Le strutture sanitarie private sono
indietro per la diffusione della telemedicina. Il 58%, infatti,
ha dichiarato di non svolgere servizi di cura del paziente a
distanza e di non essere interessata a offrirli nel prossimo
futuro, a fronte di solo un 13% che ha dichiarato di fare
telemedicina e di voler continuare a sviluppare la propria
offerta. I dati emergono dai risultati della prima "Survey
nazionale sulla Telemedicina in ambito ambulatoriale privato"
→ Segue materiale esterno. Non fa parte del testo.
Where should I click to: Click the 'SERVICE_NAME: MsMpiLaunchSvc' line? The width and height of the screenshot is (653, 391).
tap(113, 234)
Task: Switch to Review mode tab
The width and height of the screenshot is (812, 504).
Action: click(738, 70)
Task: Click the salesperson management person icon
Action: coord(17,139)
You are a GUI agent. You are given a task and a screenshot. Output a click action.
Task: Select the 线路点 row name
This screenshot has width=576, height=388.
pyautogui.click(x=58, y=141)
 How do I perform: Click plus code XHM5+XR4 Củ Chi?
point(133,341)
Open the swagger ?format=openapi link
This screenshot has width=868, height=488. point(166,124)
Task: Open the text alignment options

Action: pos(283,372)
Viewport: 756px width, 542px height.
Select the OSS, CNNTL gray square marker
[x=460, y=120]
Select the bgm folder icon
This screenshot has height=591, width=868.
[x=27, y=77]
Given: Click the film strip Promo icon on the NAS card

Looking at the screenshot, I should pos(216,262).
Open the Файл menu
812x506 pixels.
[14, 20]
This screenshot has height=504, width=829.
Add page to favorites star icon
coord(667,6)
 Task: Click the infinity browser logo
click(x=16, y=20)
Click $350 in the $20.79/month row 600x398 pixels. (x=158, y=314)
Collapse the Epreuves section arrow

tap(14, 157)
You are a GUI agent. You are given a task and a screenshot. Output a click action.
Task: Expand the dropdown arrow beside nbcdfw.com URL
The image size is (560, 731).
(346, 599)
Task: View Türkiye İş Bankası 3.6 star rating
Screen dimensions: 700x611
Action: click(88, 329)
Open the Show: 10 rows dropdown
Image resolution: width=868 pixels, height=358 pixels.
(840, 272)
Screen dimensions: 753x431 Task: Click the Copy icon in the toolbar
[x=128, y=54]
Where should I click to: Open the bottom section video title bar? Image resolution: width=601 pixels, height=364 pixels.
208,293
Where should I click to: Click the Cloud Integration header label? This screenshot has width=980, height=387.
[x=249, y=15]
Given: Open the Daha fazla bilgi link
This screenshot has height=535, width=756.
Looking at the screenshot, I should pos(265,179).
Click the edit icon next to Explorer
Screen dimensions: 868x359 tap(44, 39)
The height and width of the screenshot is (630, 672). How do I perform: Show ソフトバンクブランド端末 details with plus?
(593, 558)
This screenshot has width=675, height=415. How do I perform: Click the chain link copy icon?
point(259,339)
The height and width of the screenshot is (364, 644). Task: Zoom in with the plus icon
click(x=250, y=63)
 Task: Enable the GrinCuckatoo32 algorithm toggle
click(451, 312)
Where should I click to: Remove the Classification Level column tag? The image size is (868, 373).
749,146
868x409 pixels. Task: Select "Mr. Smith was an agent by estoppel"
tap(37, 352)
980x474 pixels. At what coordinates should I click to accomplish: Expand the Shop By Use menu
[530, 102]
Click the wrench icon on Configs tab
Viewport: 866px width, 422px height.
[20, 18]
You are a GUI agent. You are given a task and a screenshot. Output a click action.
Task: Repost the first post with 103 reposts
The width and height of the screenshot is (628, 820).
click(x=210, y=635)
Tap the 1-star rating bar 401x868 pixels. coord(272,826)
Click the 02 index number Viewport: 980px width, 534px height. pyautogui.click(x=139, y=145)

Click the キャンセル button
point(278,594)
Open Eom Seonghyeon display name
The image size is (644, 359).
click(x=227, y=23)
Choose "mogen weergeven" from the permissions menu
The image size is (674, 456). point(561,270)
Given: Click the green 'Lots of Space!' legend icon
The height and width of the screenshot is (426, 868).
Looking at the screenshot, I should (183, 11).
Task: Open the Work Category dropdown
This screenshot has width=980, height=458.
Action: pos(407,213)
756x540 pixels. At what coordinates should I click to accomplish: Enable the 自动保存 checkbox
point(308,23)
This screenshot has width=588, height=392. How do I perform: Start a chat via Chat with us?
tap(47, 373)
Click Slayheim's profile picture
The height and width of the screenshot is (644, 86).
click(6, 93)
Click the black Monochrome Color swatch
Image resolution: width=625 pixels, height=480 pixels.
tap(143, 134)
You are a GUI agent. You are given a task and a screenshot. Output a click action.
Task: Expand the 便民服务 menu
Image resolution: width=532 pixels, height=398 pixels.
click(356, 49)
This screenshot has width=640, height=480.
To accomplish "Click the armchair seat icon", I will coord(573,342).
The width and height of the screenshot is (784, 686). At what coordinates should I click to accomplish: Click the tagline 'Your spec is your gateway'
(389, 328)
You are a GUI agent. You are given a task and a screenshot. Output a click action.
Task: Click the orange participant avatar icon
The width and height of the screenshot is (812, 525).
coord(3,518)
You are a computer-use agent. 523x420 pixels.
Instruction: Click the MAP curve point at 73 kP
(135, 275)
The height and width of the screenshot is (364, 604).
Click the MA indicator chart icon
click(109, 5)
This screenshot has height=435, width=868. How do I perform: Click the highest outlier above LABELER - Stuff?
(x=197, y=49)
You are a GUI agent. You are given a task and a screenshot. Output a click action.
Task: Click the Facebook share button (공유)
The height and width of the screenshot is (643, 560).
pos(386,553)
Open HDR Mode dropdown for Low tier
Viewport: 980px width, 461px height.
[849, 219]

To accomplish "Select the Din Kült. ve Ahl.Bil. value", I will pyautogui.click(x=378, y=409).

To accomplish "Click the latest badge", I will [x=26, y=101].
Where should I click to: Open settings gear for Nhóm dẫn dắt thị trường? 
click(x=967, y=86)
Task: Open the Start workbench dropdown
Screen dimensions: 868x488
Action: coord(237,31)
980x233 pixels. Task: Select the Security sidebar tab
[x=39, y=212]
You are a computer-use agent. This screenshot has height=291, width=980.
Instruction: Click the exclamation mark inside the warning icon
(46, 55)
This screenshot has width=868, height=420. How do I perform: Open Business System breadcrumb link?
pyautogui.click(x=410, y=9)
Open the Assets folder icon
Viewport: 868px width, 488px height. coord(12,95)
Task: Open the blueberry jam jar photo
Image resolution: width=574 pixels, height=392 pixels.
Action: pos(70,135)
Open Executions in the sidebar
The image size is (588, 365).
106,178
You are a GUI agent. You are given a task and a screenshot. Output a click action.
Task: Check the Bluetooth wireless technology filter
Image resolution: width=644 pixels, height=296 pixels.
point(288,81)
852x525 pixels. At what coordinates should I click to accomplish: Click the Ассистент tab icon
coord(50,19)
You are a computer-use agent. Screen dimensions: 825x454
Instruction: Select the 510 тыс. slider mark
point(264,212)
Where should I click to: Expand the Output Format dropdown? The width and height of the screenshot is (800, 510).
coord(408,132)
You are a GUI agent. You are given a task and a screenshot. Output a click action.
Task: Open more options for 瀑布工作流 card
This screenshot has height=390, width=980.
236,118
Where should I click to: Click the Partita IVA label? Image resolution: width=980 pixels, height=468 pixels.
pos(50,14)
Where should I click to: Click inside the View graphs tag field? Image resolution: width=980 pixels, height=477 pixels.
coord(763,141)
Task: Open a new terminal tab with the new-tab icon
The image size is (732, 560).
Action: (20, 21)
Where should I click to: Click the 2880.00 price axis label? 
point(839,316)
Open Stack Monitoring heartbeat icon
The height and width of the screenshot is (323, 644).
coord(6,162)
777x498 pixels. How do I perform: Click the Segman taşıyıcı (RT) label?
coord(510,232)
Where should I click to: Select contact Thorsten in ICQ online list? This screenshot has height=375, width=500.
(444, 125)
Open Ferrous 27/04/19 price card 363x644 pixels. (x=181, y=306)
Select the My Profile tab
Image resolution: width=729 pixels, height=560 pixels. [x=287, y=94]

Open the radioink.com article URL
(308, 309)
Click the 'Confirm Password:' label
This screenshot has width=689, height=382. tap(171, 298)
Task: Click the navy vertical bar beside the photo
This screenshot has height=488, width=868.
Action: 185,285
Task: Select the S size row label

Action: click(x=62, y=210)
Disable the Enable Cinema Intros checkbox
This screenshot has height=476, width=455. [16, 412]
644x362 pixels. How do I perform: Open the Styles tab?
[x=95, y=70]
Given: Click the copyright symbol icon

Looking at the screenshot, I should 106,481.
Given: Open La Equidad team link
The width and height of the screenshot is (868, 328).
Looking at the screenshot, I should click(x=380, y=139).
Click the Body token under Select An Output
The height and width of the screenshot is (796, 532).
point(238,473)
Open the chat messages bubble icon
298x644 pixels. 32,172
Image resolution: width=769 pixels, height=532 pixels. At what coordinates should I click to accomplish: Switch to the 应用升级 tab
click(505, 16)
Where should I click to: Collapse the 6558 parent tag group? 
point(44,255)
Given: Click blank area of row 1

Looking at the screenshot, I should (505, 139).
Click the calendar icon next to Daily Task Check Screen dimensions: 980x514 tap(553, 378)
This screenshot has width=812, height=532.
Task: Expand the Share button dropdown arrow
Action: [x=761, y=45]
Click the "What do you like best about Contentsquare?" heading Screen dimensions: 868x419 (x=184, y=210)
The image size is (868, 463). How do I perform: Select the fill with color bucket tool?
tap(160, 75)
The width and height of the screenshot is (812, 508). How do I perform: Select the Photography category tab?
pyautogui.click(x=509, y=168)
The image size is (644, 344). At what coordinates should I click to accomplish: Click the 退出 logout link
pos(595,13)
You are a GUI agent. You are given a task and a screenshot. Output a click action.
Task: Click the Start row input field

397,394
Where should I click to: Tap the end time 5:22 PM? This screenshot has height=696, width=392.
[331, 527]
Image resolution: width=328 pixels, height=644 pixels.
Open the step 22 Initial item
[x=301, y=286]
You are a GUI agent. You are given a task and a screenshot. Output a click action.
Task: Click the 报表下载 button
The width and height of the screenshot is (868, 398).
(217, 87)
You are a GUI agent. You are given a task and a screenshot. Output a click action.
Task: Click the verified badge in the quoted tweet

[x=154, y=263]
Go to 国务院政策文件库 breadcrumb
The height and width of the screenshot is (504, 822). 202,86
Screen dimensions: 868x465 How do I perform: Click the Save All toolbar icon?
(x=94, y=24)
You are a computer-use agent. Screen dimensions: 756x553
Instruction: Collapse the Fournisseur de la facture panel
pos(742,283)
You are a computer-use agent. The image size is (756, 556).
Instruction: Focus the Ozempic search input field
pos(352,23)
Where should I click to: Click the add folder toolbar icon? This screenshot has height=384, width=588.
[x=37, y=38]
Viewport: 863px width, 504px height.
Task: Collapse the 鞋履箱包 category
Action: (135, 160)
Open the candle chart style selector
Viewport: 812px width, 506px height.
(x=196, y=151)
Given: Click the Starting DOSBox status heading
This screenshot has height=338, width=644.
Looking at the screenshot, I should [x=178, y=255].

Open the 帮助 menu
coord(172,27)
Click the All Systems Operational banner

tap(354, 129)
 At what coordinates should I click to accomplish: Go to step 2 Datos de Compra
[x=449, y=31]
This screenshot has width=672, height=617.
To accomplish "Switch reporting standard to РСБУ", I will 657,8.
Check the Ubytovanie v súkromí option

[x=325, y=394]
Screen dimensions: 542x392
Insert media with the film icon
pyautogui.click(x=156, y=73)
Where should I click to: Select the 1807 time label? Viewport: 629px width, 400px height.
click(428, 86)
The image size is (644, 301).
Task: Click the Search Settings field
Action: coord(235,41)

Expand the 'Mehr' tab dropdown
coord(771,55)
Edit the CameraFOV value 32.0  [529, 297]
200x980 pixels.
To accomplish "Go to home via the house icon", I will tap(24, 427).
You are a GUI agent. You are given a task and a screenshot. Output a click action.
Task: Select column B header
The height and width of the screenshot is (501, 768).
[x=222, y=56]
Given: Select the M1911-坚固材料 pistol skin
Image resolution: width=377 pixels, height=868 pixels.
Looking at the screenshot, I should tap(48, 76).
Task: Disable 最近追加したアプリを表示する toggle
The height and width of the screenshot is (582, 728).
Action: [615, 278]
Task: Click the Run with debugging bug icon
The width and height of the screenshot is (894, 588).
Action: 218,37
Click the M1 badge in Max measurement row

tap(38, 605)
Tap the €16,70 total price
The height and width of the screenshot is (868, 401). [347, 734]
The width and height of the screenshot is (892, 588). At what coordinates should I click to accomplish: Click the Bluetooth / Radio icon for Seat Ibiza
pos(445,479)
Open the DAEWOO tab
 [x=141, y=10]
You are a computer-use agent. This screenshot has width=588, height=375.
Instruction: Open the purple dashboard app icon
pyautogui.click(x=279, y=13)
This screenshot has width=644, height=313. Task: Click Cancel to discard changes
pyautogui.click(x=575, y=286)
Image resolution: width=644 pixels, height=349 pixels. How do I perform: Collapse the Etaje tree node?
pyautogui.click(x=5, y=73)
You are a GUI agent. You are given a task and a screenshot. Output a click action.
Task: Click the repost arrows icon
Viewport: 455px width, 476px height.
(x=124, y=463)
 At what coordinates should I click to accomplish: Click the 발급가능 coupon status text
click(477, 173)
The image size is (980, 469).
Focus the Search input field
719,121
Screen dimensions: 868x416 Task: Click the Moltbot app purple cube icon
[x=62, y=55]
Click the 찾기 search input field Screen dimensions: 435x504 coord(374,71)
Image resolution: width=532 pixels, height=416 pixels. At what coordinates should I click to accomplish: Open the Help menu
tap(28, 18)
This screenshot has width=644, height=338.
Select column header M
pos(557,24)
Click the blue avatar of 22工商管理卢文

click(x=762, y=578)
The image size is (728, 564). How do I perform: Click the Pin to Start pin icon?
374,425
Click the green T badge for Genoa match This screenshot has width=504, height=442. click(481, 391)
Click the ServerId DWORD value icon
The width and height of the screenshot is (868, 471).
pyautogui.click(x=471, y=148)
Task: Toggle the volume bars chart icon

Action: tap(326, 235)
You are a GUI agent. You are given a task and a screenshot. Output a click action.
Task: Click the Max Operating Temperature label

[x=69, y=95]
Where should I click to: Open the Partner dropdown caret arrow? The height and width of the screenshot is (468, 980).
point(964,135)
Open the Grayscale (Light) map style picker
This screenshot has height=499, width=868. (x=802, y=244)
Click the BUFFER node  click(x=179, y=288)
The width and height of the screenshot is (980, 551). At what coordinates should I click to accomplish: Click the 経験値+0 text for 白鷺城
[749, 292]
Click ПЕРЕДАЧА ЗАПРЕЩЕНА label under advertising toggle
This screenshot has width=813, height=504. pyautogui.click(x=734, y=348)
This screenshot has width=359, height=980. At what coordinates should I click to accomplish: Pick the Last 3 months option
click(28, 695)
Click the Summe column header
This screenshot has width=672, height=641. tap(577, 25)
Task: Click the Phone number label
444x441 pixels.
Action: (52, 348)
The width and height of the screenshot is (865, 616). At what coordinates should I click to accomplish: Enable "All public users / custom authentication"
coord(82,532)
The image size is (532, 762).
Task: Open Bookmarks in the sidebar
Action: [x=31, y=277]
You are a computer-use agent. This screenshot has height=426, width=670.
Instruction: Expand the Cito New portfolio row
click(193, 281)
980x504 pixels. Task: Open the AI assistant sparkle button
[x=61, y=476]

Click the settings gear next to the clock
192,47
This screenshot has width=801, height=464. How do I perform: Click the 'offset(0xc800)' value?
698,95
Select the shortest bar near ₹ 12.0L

presentati nella sede dell'università Luiss dall'Osservatorio
Salute Benessere e Resilienza della Fondazione Bruno Visentini
insieme con l'Istituto Superiore di Sanità e il fondo sanitario
integrativo Fasdac. L'indagine è stata condotta su oltre 300
strutture sanitarie private e private convenzionate con il Ssn
distribuite sul territorio nazionale.
Indagando le principali cause identificate come ostacoli
allo sviluppo della telemedicina dall'indagine emergono: la
"complessità organizzativa" (24% dei casi), la "scarsa
propensione o collaborazione del personale sanitario" (15%),
seguiti dalla "onerosità in termini economici" (9%). Se
guardiamo alle sole strutture di grandi dimensioni che erogano
più di 50.000 prestazioni ambulatoriali all'anno, la "onerosità
in termini economici" diventa il problema più rilevante a pari
merito con la "complessità nell'applicazione del regolamento
europeo sulla privacy (Gdpr)", entrambe a quota 17%.
La fiducia riposta verso la Telemedicina da parte degli
operatori, peraltro, secondo il report dell'Iss è
complessivamente "alta" o "medio alta", attorno al 40% nel caso
delle Direzioni generali e Direzioni sanitarie, ma crolla al 27%
per chi è "sul campo", ovvero medici e professioni sanitarie. Ed
è al 27% anche la fiducia dei pazienti nella telemedicina,
problema cui si aggiunge anche la scarsa familiarità con le
tecnologie informatiche (23% dei pazienti). Un altro ostacolo
alla diffusione della telemedicina è poi la mancanza di rispetto
delle linee guida sulla telemedicina, con il 55% delle strutture
che non produce i propri documenti sanitari in maniera conforme
alla legge. E all'interno di queste strutture un 47% intende
adeguarsi entro l'anno allo standard, ma un altro 40% ancora non
conosce le linee-guida. "Per la prima volta - sottolinea
Francesco Gabbrielli, direttore del Centro nazionale per la
Telemedicina-Iss - studiamo la telemedicina nella sanità
privata", acquisendo "conoscenze che dovremo sviluppare per
poter promuovere il cambiamento in maniera condivisa".